Kedua, bahwa masyarakat masih haus akan kebenaran dan makna. Di tengah derasnya informasi instan dan sensasi, masih banyak orang yang mencari tulisan yang mengajak merenung, bukan hanya menghibur. Kita salah besar bila menganggap pembaca Indonesia hanya suka hal-hal ringan. Mereka bisa sangat mendalam bila diberi ruang dan rasa percaya.
Ketiga, bahwa menulis adalah bentuk pengabdian. Bukan sekadar menyusun huruf, tetapi merawat harapan. Setiap tulisan adalah ladang amal, terutama bila isinya menebar nilai, menyuarakan keadilan, dan menyalakan semangat.
Saya teringat sebuah hadis Rasulullah shallallahu alaihi wasallam :
"Apabila manusia meninggal dunia, maka terputuslah amalnya kecuali tiga perkara: sedekah jariyah, ilmu yang bermanfaat, dan anak saleh yang mendoakannya." (HR. Muslim no. 1631)
Menulis ilmu yang bermanfaat, barangkali adalah salah satu bentuk sedekah jariyah yang abadi. Kita tidak pernah tahu siapa yang membacanya, siapa yang tercerahkan, atau siapa yang hidupnya berubah karenanya. Kita yakin, Tuhan akan mencatat setiap huruf yang kita tulis dengan niat baik.
Pengalaman ini memberi saya semangat baru. Menulis bukan lagi sekadar kebiasaan, tapi sebuah panggilan. Panggilan untuk menyuarakan isi hati banyak orang yang selama ini diam. Panggilan untuk menghidupkan kembali arti penting pendidikan. Panggilan untuk menjaga agar ilmu tidak hanya jadi tumpukan kertas di rak, tapi benar-benar hidup dan bermanfaat di tengah masyarakat.
Saya mengajak para pendidik, penulis, dan siapa pun yang menyimpan kegelisahan dalam hati: jangan biarkan keresahan itu terpendam begitu saja. Tulis dan tuangkan dalam kata-kata. Mungkin tulisan itu tidak langsung dikenal banyak orang. Tapi percayalah, suatu saat ia akan menemukan pembacanya, dan saat itulah, kita akan mengerti bahwa tulisan yang ditulis dengan ketulusan, akan dibaca dengan sepenuh hati.
Kita mungkin tidak bisa mengubah dunia seketika. Tapi kita bisa mengubah satu hati dalam satu waktu, dan dari sanalah perubahan besar selalu bermula.
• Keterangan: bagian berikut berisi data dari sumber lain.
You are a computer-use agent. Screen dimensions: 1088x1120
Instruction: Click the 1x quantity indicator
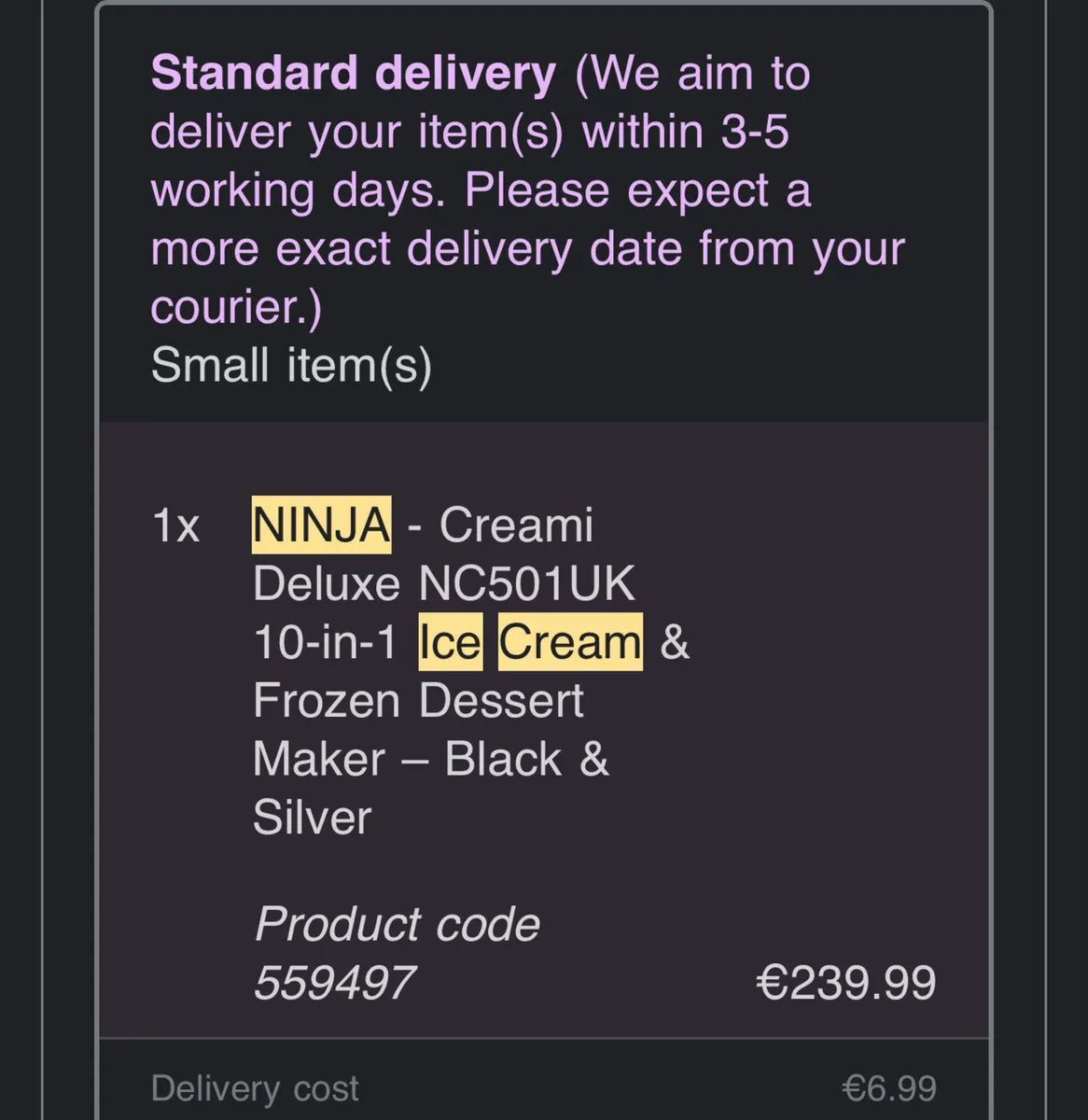(x=175, y=525)
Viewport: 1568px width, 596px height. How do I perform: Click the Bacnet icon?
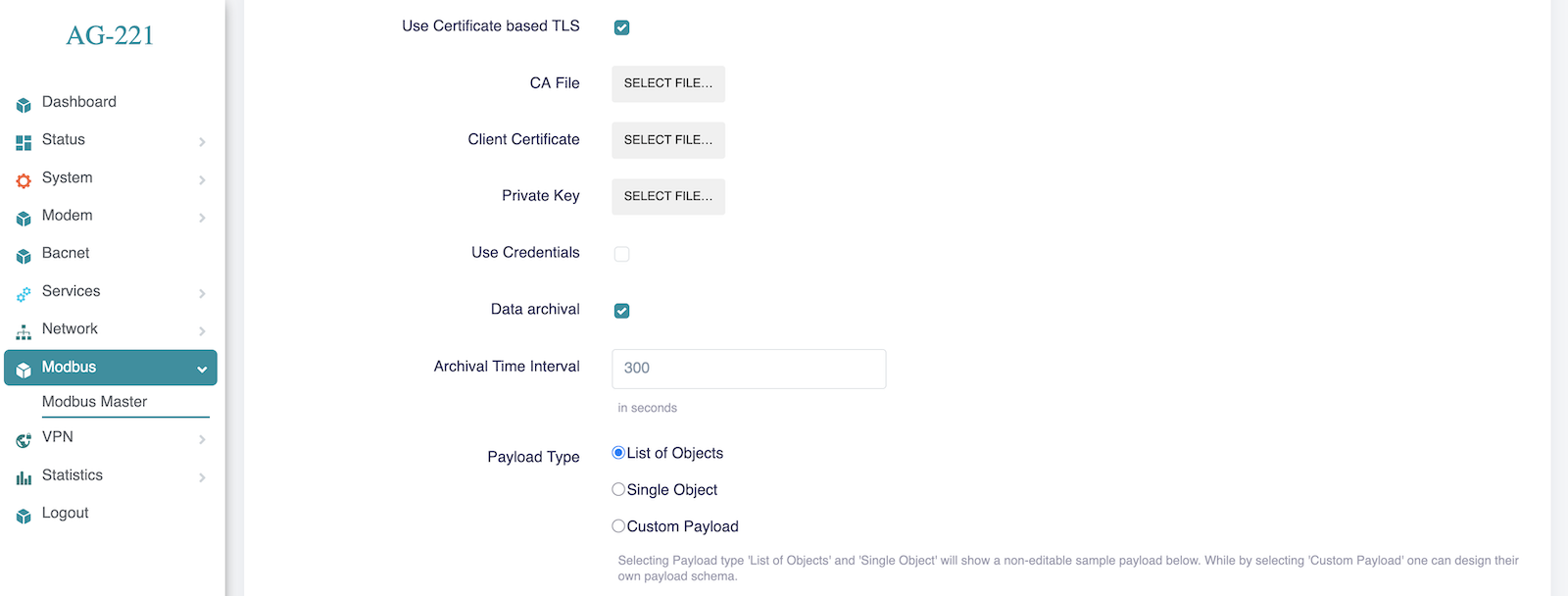click(x=23, y=254)
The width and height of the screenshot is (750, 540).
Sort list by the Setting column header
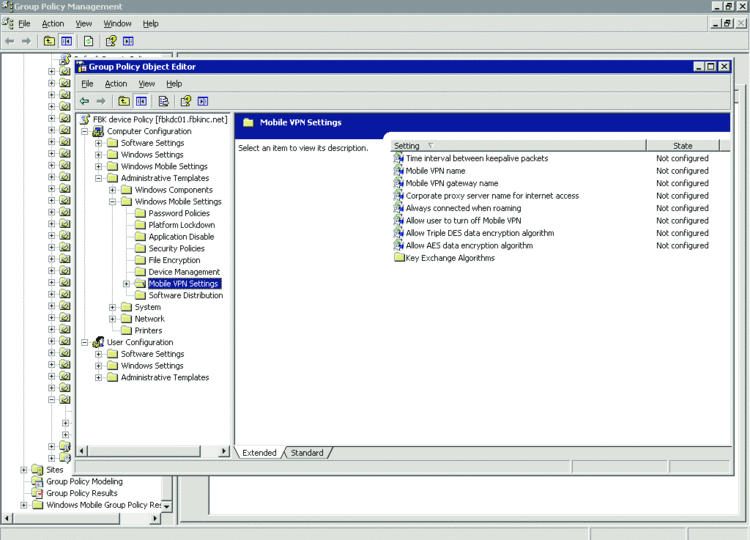(x=516, y=146)
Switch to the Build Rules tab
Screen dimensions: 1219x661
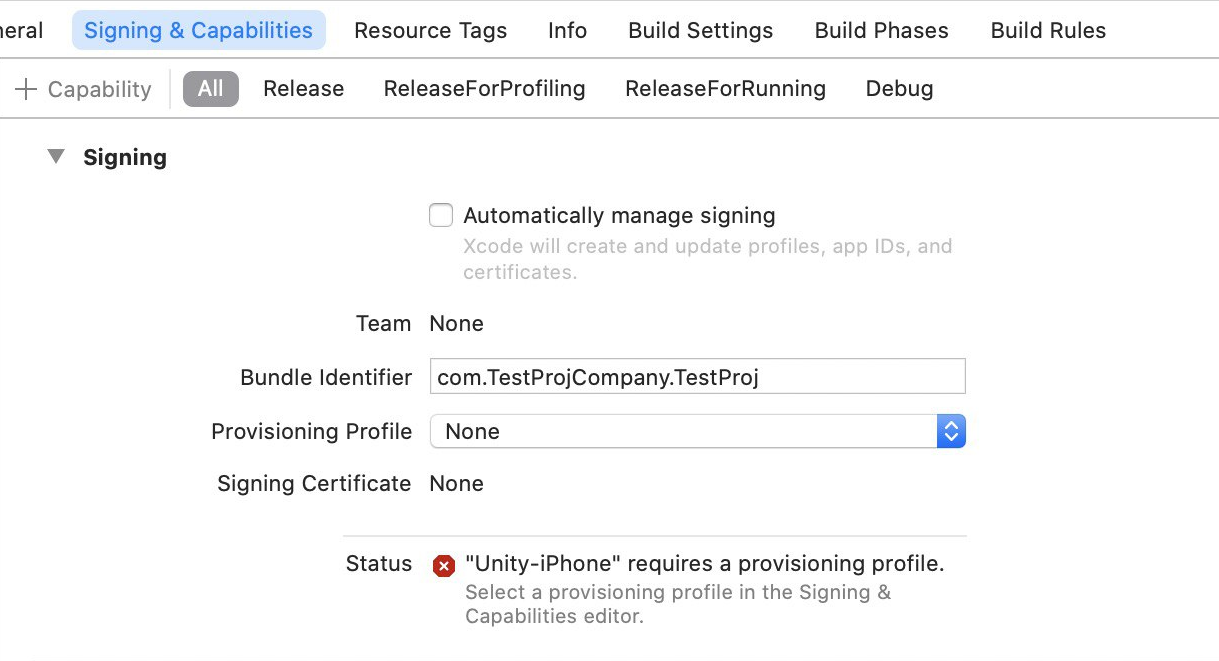coord(1048,31)
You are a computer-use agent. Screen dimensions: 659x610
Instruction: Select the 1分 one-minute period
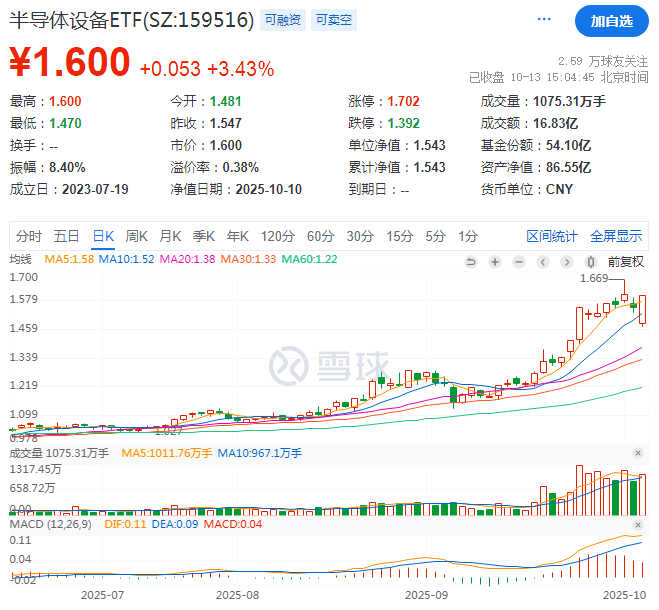[x=468, y=236]
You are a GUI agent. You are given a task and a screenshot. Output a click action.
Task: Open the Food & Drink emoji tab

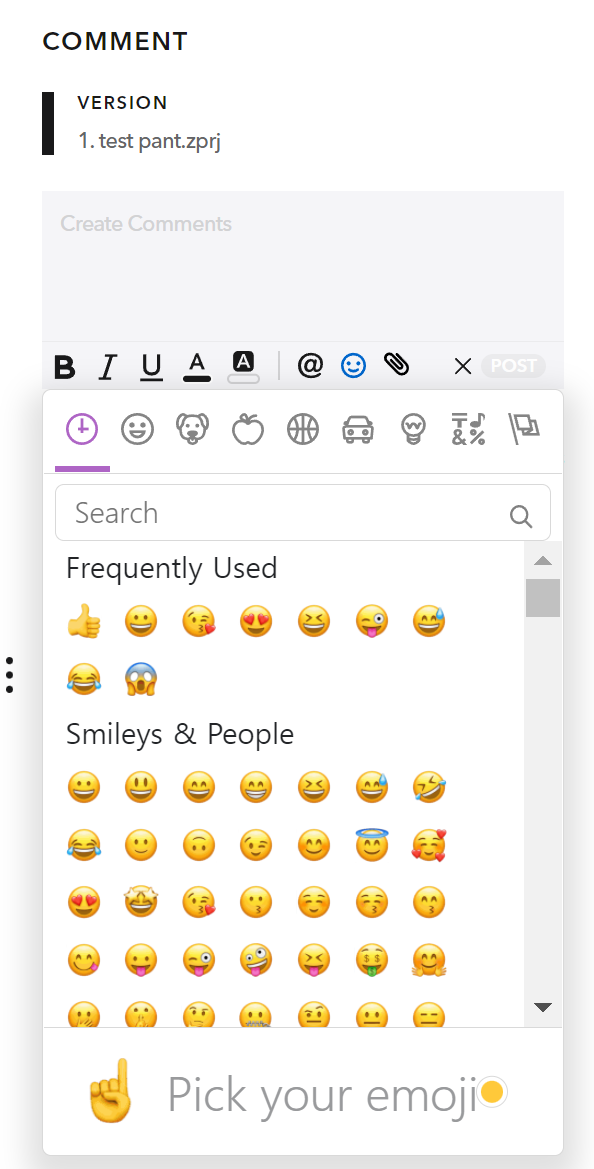pos(248,429)
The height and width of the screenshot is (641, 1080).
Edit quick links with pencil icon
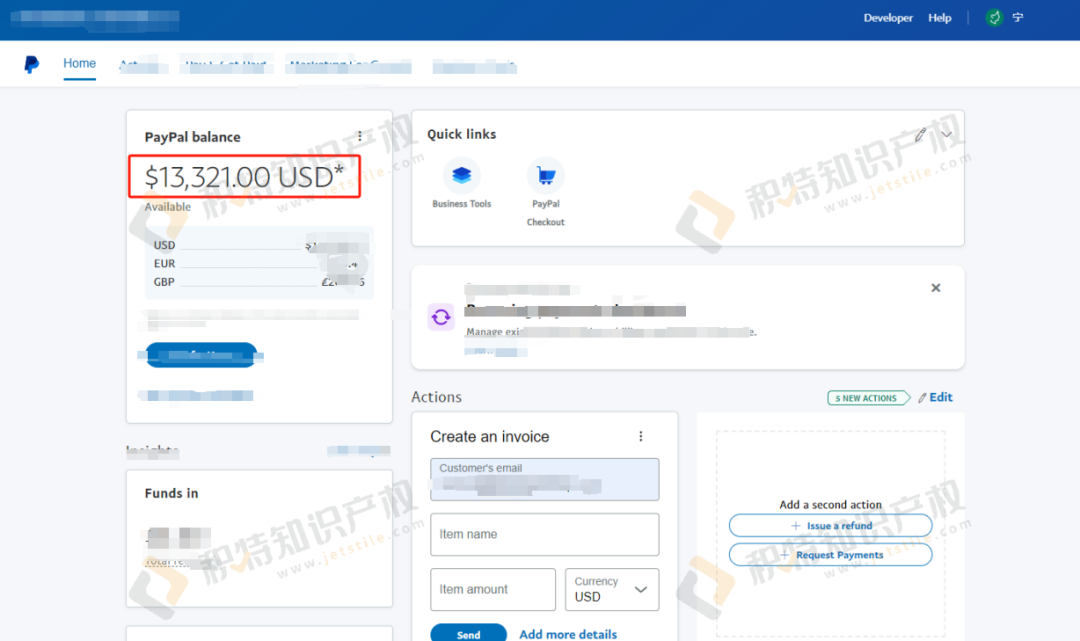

Menulis bukan hanya urusan pena dan kertas. Ia adalah jalan sunyi menuju keabadian, sebab tidak semua orang bisa hadir di ruang publik, tapi tulisan bisa menyusup ke ruang hati yang terdalam. Bahkan ketika penulisnya telah tiada, tulisannya tetap hidup, menjadi pelita bagi yang mencari arah.
Kita mungkin tidak selalu tahu siapa yang membaca tulisan kita. Tapi bisa jadi, di suatu sudut negeri, ada anak muda yang terinspirasi. Ada guru yang dikuatkan. Ada pemimpin yang tercerahkan. Semua itu berawal dari satu keputusan sederhana: berani menulis dengan hati.